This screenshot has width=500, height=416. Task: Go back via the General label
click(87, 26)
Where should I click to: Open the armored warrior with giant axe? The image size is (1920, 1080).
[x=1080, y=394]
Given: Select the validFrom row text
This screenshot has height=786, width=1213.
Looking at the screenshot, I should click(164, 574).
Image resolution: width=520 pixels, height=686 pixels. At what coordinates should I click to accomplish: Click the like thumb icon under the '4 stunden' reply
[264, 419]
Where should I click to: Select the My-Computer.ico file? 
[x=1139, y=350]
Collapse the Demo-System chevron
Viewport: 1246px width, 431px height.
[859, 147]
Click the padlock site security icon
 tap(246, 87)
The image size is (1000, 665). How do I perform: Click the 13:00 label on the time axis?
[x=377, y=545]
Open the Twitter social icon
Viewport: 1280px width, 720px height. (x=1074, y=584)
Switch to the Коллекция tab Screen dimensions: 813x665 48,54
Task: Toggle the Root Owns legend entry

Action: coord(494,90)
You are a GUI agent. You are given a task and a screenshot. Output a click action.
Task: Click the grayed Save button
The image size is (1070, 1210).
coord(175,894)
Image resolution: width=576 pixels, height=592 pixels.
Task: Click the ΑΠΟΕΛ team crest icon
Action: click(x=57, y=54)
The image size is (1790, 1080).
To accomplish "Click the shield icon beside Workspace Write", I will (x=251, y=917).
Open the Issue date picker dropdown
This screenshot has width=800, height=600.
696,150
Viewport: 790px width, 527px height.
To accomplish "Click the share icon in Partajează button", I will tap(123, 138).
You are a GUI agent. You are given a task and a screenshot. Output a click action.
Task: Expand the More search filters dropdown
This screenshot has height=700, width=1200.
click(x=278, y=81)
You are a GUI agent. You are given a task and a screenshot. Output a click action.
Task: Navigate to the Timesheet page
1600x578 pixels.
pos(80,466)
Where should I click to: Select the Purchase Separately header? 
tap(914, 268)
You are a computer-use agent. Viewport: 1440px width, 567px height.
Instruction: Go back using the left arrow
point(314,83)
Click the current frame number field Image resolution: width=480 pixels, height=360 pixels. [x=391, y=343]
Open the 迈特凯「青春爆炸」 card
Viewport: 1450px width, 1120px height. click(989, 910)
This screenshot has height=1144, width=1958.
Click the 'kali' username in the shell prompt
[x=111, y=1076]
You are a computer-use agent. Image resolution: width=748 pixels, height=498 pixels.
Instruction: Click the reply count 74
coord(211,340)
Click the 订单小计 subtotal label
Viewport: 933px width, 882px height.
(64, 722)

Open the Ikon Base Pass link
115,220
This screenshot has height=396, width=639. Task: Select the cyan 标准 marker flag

__About this task__
For the lines above, output exactly those from the line containing "Click the padlock site security icon" through the line containing "The image size is (1790, 1080).", and skip the others.

__Answer__
Click the padlock site security icon
 tap(246, 87)
The image size is (1000, 665). How do I perform: Click the 13:00 label on the time axis?
[x=377, y=545]
Open the Twitter social icon
Viewport: 1280px width, 720px height. (x=1074, y=584)
Switch to the Коллекция tab Screen dimensions: 813x665 48,54
Task: Toggle the Root Owns legend entry

Action: coord(494,90)
You are a GUI agent. You are given a task and a screenshot. Output a click action.
Task: Click the grayed Save button
The image size is (1070, 1210).
coord(175,894)
Image resolution: width=576 pixels, height=592 pixels.
Task: Click the ΑΠΟΕΛ team crest icon
Action: click(x=57, y=54)
The image size is (1790, 1080).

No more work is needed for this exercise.